MUNICH, Germany, June 6, 2025 – SimScale has introduced an integration with nTop’s computational design platform, enabling engineers to import implicit geometry into the SimScale environment. This connection supports simulation workflows for advanced heat exchangers. By using implicit geometry, users can run simulations with stability and speed to assess design variants within a single workflow.
Accelerating design cycles for high performance heat exchangers
This capability enables simulation of flow and thermal behavior in complex heat exchanger designs. It removes the bottlenecks of CAD conversion and surface meshing, improving efficiency in evaluating DfAM components.
“Traditional simulation pipelines struggle with the complexity of high-performance heat exchanger geometries because they require faceted CAD data, which is a time-consuming step” said Alexander Fischer, product manager and co-founder at SimScale. “With this new integration, engineers can move from design to simulation in a fraction of the time, much more reliably.”
“Traditional CAD-to-simulation workflows have always been a major bottleneck in high-performance heat exchanger design – you’re constantly dealing with meshing failures and geometry conversion issues that kill iteration speed,” said Bradley Rothenberg, co-founder and CEO of nTop. “This native integration with SimScale eliminates that friction — Engineers can now move directly from nTop implicit geometry into a robust thermal and flow solver without the preprocessing headaches, enabling teams to iterate faster and explore design spaces that were previously impractical to simulate.”
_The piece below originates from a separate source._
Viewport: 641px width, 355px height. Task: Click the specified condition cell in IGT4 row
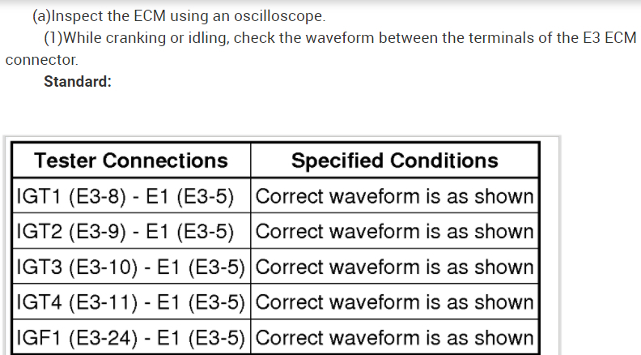pos(394,302)
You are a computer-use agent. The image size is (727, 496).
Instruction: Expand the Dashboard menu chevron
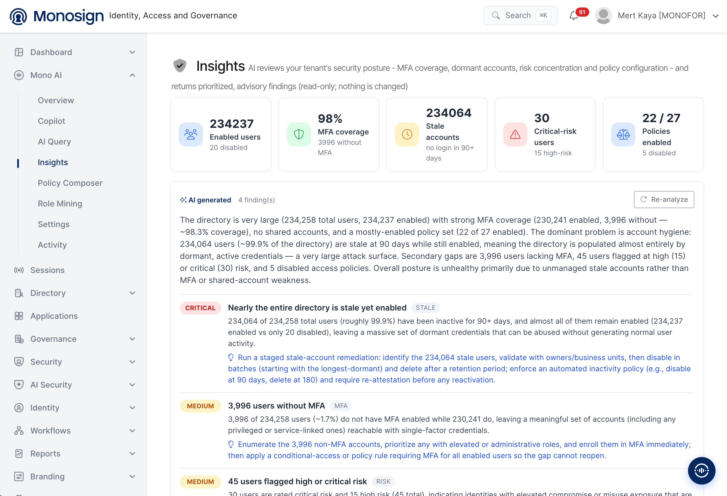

Faster and more robust conjugate heat transfer simulation with implicit geometry
Legacy simulation tools depend on CAD imports and manual pre-processing, which can lead to errors and delays. SimScale’s new functionality, developed in collaboration with nTop, allows engineers to use implicit models. This supports robust flow and conjugate heat transfer (CHT) simulations using SimScale’s immersed boundary method (IBM), which processes implicit geometries without conversion or discretization.
The result: a simulation workflow that supports iterative design and evaluation of complex heat exchangers. This approach is in use by organizations like Siemens Energy.
“Implicit modeling and direct simulations on implicit geometry is a real step change in speed and robustness of optimization workflows and necessary to unlock the real potential of additive manufacturing.” – says Markus Lempke, computational designer at Siemens Energy.
All SimScale users, including community users and professional license holders, can take advantage of this capability to import implicit models from nTop into SimScale, enabling simulation workflows for DfAM products.
Source: SimScale
About SimScale
SimScale GmbH, founded in 2012 and based in Munich, Germany, provides a cloud-native platform for engineering simulation. Its browser-based Software-as-a-Service model gives users access to tools for computational fluid dynamics (CFD), finite element analysis (FEA), thermal analysis, and electromagnetics without requiring local high-performance computing resources. The platform is used across industries including architecture, automotive, electronics, energy, and industrial equipment, supporting tasks such as virtual prototyping and performance optimization. As of 2025, SimScale serves more than 600,000 users in over 100 countries and employs around 150 people globally. The company reports an estimated annual revenue of $29.2 million and has secured $29 million in funding. Recent developments include the integration of AI-driven simulation capabilities and partnerships with PTC and Arena. These efforts reflect a continued focus on improving accessibility and scalability for simulation-led design workflows in engineering.
About nTop
nTop, formerly known as nTopology, is a New York-based engineering software company founded in 2015. It develops a computational design platform focused on performance-driven applications such as additive manufacturing, generative design, and simulation-based engineering. The software uses implicit modeling and reusable workflows to enable the creation of complex parts that are difficult to design using traditional CAD tools. nTop is used by engineering teams in aerospace, automotive, medical devices, energy, and defense to accelerate design iteration and improve functional performance. Its platform integrates GPU-accelerated modeling, simulation feedback, and automation to support exploration of multiple design variants within reduced timeframes. As of 2025, nTop serves more than 400 customers in over 30 countries, employs around 130 people, and reports estimated annual revenue between $10 million and $50 million. The company has raised $135 million in funding and recently acquired Cloudfluid GmbH to expand its capabilities in computational fluid dynamics (CFD).